Amazon is racing to replace Alexa’s ‘brain’ with generative AI

Spread the love

Amazon is preparing to relaunch its voice-activated digital assistant, Alexa, as an artificial intelligence “agent” as its tech team scrambles to solve the challenges that have plagued the system’s AI overhaul.

The $2.4tn company has spent the past two years trying to design its Alexa chat system, which is embedded in 500mn consumer devices globally, so the software’s “brain” is replaced by generative AI.

Rohit Prasad, who heads the Artificial General Intelligence (AGI) team at AmazonHe told the Financial Times that the voice assistant still needs to clear a number of technical hurdles before its planned release.

This includes solving for “phantom” or fabricated answers, response speed or “delay” and reliability. “Illusions should be brought to zero,” says Prasad. “It’s still an open problem in the industry, but we’re working very hard on it.”

The vision of Amazon’s leaders is to turn Alexa, currently used for simple tasks as narrow as playing music and setting alarms, into an “agent” product like a personal concierge. This can include anything from suggesting restaurants to adjusting the lights in the bedroom based on a person’s sleep cycles.

By the end of 2022, the Alexa design is on the rails since the launch of OpenAI’s ChatGPT, which is supported by Microsoft. As Microsoft, Google, Meta, and others quickly incorporate generative AI into their computing platforms and develop their software services, critics question whether Amazon can catch up. Timely resolution of technical and organizational challenges to compete with competitors.
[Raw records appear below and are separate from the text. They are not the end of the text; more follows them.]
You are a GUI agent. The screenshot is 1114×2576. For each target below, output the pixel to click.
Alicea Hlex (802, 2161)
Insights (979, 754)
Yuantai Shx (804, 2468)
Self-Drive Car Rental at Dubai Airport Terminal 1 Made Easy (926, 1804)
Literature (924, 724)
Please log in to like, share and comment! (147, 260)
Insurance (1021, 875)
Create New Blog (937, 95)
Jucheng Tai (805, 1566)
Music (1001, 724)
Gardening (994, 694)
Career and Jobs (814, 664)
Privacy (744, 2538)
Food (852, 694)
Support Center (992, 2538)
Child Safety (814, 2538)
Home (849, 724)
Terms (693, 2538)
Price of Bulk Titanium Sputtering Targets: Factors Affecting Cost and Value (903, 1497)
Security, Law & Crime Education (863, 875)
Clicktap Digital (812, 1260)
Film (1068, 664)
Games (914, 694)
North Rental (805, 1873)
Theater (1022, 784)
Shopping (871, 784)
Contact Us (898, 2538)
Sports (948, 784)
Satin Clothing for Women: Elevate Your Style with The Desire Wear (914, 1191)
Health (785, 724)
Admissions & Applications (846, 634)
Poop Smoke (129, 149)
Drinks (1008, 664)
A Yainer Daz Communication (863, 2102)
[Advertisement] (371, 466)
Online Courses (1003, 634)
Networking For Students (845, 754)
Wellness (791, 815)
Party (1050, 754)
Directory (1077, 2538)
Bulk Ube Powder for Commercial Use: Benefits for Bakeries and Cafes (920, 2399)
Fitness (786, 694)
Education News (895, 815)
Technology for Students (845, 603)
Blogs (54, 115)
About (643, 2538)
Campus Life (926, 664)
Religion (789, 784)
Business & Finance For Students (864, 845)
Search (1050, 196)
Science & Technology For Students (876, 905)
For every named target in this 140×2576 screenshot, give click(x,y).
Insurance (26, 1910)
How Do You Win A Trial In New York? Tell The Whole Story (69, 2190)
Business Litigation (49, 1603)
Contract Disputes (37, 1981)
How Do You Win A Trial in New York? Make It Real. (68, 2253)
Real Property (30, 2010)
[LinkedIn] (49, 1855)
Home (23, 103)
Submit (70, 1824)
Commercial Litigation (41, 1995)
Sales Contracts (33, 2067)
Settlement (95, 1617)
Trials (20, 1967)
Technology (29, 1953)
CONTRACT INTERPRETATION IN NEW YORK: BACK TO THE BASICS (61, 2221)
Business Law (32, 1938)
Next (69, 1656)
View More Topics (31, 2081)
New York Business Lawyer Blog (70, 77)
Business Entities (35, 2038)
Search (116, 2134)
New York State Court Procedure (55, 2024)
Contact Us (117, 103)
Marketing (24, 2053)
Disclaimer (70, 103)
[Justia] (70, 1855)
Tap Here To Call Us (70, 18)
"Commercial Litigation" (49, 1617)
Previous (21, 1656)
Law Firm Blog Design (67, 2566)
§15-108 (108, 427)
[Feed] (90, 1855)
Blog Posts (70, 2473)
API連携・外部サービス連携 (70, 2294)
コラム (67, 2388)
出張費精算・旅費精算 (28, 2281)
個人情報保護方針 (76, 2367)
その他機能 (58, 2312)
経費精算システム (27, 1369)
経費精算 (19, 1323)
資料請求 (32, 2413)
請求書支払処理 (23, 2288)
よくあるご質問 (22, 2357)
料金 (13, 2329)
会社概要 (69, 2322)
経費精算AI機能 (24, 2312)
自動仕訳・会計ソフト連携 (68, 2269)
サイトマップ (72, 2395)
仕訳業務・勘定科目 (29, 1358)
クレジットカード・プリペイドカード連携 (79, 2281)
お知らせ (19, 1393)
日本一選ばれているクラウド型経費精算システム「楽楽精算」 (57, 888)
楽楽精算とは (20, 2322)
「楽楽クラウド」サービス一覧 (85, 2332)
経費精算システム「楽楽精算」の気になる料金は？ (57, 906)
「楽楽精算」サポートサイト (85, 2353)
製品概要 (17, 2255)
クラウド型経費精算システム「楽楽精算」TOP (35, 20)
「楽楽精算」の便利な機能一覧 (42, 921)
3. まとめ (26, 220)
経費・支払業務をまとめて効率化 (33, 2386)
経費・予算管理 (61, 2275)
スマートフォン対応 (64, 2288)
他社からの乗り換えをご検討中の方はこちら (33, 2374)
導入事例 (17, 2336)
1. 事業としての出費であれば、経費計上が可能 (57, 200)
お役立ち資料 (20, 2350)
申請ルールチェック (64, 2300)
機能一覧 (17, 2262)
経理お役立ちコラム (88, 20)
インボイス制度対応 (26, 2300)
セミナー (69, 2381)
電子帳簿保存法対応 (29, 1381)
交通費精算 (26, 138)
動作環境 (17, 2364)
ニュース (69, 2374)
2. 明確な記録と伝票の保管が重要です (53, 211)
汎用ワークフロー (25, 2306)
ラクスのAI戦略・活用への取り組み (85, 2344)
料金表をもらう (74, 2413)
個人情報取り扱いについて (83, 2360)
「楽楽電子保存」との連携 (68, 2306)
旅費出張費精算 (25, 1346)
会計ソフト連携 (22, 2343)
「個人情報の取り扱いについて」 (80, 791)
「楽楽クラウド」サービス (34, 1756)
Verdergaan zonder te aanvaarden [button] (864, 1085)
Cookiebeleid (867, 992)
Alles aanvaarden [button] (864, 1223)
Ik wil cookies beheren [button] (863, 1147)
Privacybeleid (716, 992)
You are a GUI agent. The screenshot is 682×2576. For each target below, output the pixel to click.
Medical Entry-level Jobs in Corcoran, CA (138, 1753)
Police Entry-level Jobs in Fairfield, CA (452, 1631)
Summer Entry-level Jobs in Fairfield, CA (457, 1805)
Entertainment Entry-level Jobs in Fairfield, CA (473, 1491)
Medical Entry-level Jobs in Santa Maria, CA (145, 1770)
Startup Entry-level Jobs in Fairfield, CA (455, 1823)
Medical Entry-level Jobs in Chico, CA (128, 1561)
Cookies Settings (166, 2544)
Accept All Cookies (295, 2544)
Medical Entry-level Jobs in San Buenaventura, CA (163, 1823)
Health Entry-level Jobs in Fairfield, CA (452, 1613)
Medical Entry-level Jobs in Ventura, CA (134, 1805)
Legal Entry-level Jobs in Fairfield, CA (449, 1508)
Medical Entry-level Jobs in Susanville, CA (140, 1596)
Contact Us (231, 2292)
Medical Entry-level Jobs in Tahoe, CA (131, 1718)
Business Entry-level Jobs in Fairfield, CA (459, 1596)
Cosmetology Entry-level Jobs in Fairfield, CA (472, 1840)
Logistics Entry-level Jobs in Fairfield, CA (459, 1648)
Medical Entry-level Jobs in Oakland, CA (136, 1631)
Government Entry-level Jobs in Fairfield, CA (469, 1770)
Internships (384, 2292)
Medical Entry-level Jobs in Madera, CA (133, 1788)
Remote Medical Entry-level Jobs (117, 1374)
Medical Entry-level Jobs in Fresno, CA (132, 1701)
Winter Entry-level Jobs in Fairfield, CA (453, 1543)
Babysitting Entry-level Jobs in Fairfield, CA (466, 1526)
According to several employees who have worked on Amazon’s voice assistant teams in recent years, the effort is fraught with challenges and follows years of AI research and development.

Several former employees said the long wait for the planned release was largely due to unforeseen difficulties in modifying and combining the simple, predefined algorithms Alexa built with more powerful but unpredictable large-scale language models.

In response, Amazon said it is “working hard to enable more proactive and efficient assistance” on its voice assistant. The technical implementation of this scale into a live service and set of devices used by customers around the world was unprecedented and as simple as overlaying LLM on top of the Alexa service.

Prasad, the former chief architect of Alexa, said last month the release of the company’s in-house Amazon Nova models – led by the AGI team – was partly motivated by special needs for optimized speed, cost and reliability, to help AI. Apps like Alexa “get to that last mile, which is really hard”.

To act as an agent, Alexa’s “brain” must be able to call hundreds of third-party software and services, Prasad said.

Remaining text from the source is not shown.